A data mart provides the primary access to the data stored in the data warehouse or operational data store. It is a subset of data sourced from the data warehouse or operational data store specifically focused on a business function or set of related business functions. Read on to learn the answers to fundamental questions about data marts.
We did it! We built the data warehouse, we created the ETL framework, we identified the data sources, we even created the metadata repository and the ODS; so now we have received a request to build a data mart. The business users want to be able to access data in this great data warehouse. They spent a significant amount of time, resources and patience to build a data warehouse environment that would stand the test of time and they want to be able to get their money’s worth.
So how do we start? Better yet, where do we start? I think a good place to start is to understand what a data mart is. So what is a data mart? Well, through the business intelligence framework, a data mart provides the primary access to the data stored in the data warehouse or operational data store. It is a subset of data sourced from the data warehouse or operational data store specifically focused on a business function or set of related business functions. The rest of this article will provide answers to fundamental questions about data marts.
What is the purpose of a data mart?
The fact is that the data warehouse is a repository of centralized, cleansed, standardized, transformed and integrated historical data. It is the organizational view of its business from a data perspective. However, it is an extremely difficult task to access or report on data within a data warehouse. The data in a data warehouse is organized by subject area; it’s historical and represents the organization as a whole. In the same way the operational data store (ODS) has the characteristics of the data warehouse with the most important exception that the data in an ODS is NON-HISTORICAL. Think of what that set of SQL statements would look like to accomplish this task! Lots of complex joins! Performance degradation related to the volume of data that must be read to satisfy the criteria in the SQL statements! Phew.
That’s where the data mart serves a purpose. It provides the business unit with easy access to data in the warehouse or the operational data store. Why? Because the data in the data mart is specifically tailored to the business unit. It is organized based on specific business requirements. The primary purpose for its existence is to support data dependent business functions related to reporting, trending, analysis and presentation.

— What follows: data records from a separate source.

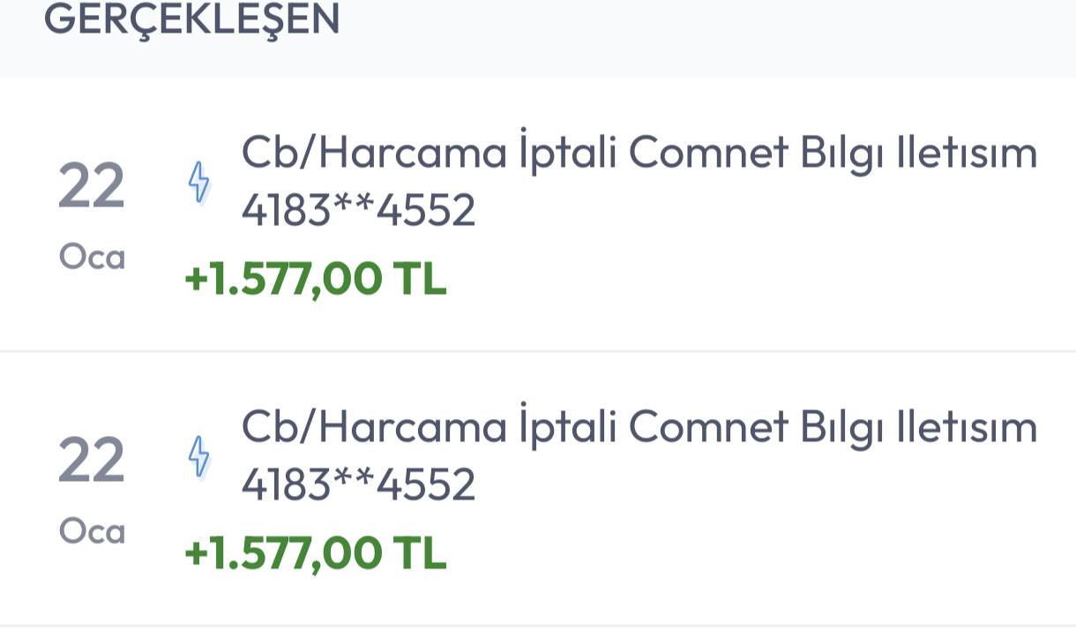Select date number 22 of the first transaction
This screenshot has height=639, width=1076.
[91, 189]
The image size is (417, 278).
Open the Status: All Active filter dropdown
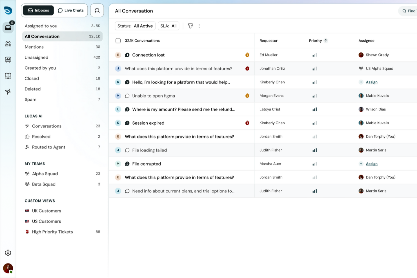[x=135, y=26]
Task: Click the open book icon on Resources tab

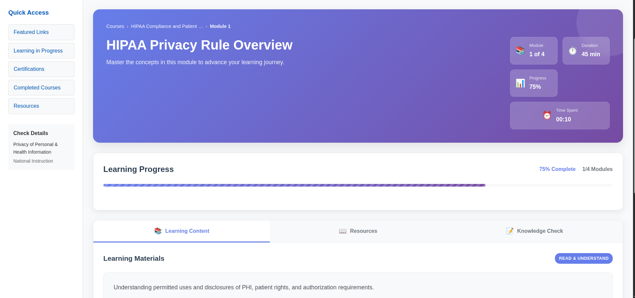Action: 343,231
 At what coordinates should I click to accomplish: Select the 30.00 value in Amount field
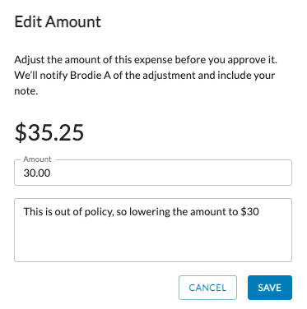(x=37, y=173)
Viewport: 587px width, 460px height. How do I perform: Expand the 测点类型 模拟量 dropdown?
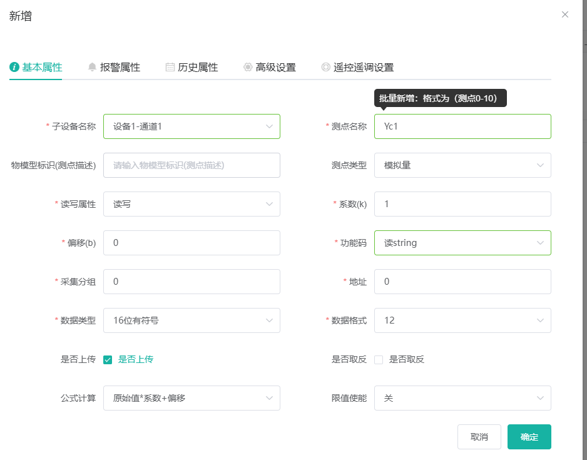pyautogui.click(x=462, y=165)
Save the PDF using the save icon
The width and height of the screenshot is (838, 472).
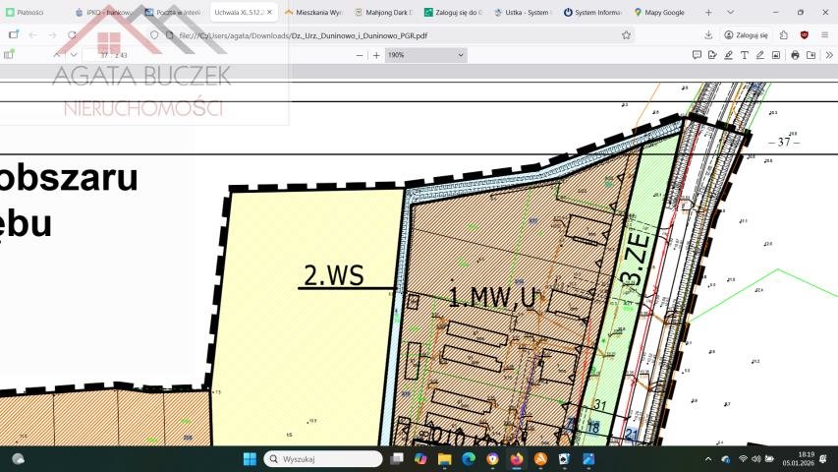810,55
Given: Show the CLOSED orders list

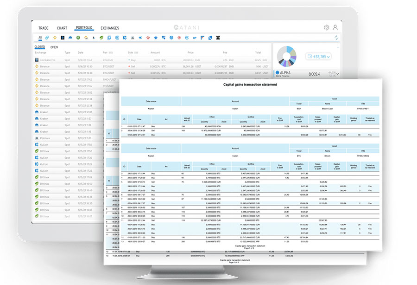Looking at the screenshot, I should click(x=40, y=47).
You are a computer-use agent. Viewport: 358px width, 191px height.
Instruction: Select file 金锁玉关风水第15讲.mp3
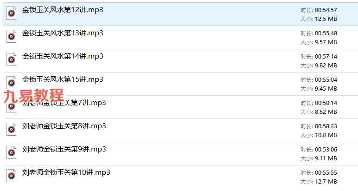coord(63,79)
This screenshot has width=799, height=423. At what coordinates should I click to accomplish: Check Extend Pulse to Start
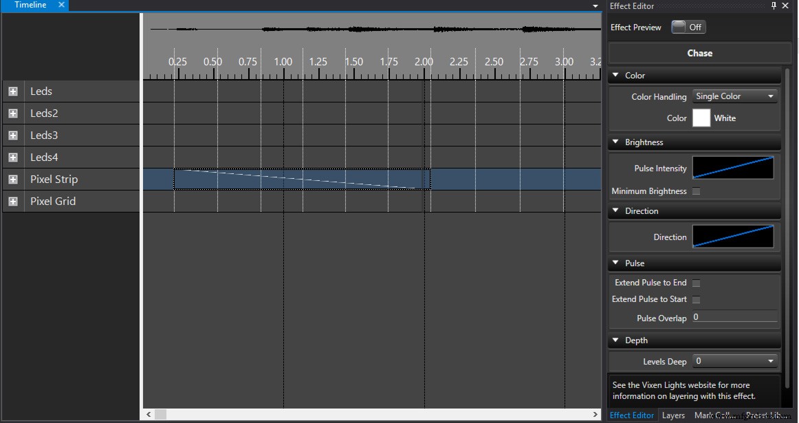696,299
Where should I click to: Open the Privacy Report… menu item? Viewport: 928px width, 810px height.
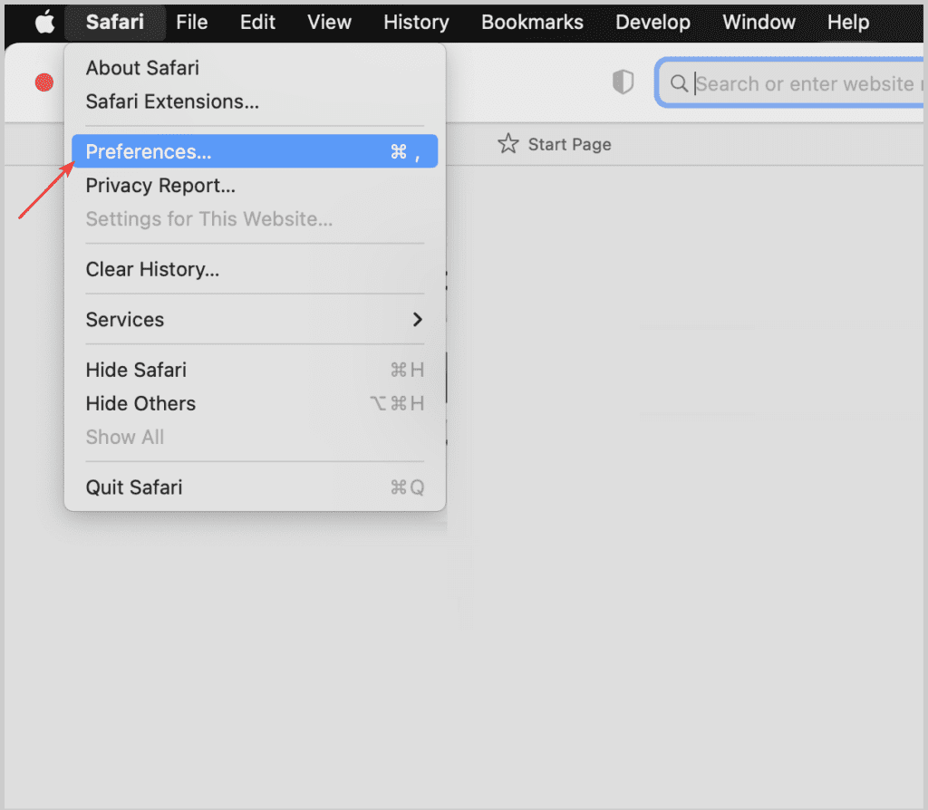click(x=255, y=186)
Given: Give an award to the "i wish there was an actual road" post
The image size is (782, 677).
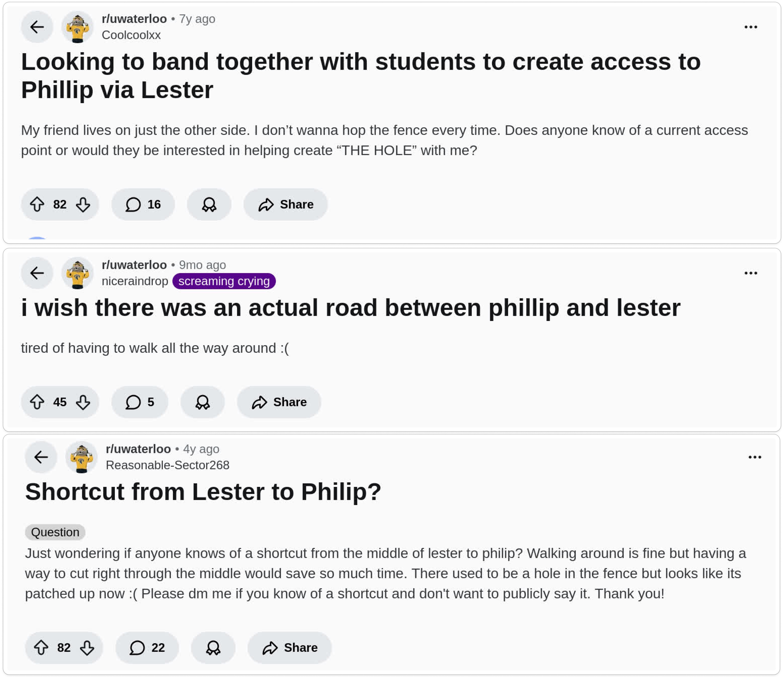Looking at the screenshot, I should pyautogui.click(x=203, y=402).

Are there types of data marts?
Data marts are created to support the needs and requirements of the business unit. These requirements are the driving force behind the type of data mart built. So let’s take a look at some of the common and fundamental business requirements and the type of data mart that works well with the solution.
The most common of data mart types is the star schema data mart. A star schema is a fact table and a set of dimension tables and the relationships between the two sets. What is a fact table? A fact table is a set of metrics or measures generated that relates to a specific business process or event. An example of a fact table is “Claims Paid Large Amount for Marine Craft”. This fact table is exactly what it says; it contains claims paid in certain amounts for marine policies on marine craft. A dimension table is a set of elements that describe the event of metrics in the fact table. A dimension table contains the attributes that places the metrics in the fact table into a particular context. An example of a dimension table is Accident State. Star schema data marts are simple and very cost effective to deploy and provide multidimensional functionality within a relational database. Its design lends itself best to trend and historical reporting and is supported by most DBMSs including SQL Server, UDB and Oracle.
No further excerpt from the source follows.